The records —
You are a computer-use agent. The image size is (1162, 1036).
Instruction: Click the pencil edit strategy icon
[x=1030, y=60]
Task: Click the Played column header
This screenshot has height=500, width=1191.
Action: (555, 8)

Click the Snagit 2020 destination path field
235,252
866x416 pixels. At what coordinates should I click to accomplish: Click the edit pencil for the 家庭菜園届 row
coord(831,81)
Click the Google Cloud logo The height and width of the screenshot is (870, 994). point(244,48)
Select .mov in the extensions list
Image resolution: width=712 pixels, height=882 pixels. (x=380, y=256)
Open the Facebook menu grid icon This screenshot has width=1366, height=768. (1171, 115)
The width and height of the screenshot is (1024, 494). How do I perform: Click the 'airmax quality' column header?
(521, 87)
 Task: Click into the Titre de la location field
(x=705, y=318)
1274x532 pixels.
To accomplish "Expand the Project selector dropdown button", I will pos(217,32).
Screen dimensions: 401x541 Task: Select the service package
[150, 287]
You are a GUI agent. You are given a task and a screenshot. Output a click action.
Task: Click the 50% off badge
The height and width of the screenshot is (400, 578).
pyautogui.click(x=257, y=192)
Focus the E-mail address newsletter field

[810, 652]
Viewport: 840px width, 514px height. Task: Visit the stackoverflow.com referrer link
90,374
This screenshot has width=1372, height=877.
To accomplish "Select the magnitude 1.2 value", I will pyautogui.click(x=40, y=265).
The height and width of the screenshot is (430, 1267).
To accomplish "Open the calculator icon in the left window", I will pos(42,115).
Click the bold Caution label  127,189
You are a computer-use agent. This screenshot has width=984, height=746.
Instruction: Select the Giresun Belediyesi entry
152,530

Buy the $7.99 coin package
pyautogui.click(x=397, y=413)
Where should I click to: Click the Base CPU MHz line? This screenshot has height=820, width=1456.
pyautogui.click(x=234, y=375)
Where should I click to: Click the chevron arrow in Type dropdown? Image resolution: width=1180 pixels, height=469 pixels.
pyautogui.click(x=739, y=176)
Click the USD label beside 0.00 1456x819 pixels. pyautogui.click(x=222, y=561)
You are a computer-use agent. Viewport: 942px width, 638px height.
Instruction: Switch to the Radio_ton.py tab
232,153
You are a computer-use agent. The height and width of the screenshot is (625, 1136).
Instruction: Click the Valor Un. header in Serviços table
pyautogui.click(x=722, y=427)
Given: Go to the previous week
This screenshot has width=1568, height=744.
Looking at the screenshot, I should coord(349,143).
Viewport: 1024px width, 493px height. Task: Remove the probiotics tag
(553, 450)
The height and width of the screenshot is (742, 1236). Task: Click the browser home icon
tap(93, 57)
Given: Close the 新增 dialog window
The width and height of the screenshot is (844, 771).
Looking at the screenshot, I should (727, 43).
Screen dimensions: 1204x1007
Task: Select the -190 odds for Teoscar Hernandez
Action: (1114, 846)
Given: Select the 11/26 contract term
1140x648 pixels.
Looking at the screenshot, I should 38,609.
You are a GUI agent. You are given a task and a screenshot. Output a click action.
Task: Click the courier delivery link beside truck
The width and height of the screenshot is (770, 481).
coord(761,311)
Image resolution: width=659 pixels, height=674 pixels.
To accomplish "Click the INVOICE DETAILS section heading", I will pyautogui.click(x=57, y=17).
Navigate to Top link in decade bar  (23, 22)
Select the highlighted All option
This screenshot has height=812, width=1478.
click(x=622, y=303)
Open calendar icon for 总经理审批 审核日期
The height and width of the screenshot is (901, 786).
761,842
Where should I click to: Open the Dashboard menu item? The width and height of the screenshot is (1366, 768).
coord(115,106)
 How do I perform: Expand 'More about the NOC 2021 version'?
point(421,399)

What the task requires — The expected result is every line from the material above that includes "window".

Exercise result —
To accomplish "Open the calculator icon in the left window", I will pos(42,115).
Given: Close the 新增 dialog window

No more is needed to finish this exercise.